Cuánto me emocionó el libro Los girasoles ciegos la primera vez que lo leí (fue en 2005, si la memoria no me traiciona); y cuánto me emociona de nuevo cuando lo reseño para dejarlo apuntado en mi blog. Se trata de unos cuentos soberbios, de brillantísima factura, que Alberto Méndez construye con una pericia asombrosa. En ellos, convertidos ya sus protagonistas en personajes inmortales de nuestra literatura, encontramos la melancólica historia del capitán Alegría, que deserta del bando franquista en las postrimerías de la guerra civil de 1936, cuando sabe que están a punto de ganarla; la escalofriante historia del joven poeta Eulalio, sufridor de horrendas peripecias; la progresiva derrota moral y vital de Juan Senra, quien acepta ser víctima para que otro se infame con la atroz etiqueta de verdugo; o la prodigiosamente bien contada historia del hombre escondido y el diácono libidinoso.
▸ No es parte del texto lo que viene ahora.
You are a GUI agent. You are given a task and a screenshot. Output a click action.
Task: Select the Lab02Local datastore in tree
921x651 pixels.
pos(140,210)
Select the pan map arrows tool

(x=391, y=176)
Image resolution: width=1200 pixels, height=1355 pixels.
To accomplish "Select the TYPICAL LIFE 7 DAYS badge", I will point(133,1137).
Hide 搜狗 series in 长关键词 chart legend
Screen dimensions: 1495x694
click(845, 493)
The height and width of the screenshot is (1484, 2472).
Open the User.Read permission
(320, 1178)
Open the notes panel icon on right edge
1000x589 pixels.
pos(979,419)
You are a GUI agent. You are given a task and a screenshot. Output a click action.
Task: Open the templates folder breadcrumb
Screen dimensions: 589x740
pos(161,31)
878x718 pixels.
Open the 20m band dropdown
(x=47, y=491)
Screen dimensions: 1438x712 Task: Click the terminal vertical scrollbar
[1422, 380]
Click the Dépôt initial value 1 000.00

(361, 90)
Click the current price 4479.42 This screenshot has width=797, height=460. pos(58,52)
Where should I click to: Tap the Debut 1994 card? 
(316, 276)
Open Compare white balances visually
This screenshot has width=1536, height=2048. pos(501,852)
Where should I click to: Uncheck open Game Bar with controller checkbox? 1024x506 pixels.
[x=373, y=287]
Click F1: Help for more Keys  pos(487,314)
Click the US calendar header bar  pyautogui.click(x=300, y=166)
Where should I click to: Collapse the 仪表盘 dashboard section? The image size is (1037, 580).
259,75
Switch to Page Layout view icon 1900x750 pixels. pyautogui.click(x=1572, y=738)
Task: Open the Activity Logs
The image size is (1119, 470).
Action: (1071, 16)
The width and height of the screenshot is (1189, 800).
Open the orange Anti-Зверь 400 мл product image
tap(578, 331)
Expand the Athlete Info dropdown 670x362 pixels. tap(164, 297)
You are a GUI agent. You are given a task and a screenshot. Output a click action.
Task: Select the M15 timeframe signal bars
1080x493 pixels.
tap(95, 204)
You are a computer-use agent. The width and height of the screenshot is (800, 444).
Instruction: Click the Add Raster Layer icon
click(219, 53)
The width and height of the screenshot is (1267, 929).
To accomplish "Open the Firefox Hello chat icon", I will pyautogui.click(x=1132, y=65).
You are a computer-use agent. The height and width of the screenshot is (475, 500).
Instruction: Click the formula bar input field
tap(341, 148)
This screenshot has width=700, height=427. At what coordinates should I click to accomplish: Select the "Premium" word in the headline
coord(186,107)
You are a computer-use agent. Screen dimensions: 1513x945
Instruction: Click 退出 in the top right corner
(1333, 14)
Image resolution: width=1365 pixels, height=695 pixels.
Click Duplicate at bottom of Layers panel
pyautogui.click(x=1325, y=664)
Cuatro piezas memorables que podrían figurar en cualquier antología.
Y qué podría decir de las frases que subrayé antes o que subrayo ahora. Valga este resumen: “No se atrevió a rezar para no llamar la atención de Dios y de su ira”. “Hay una oscuridad para los vivos y otra oscuridad para los muertos”. “Trató de imaginarse en qué idioma hablan los difuntos”. “Hagas lo que hagas, siempre tendrás a la mitad de tu gente en contra”.
No quiero analizar más cosas de este libro. No deseo convertirlo en un objeto de “análisis”. Simplemente quiero dejar apuntado mi gozo por haber tenido la suerte de encontrarme con él. Nada más. Nada menos.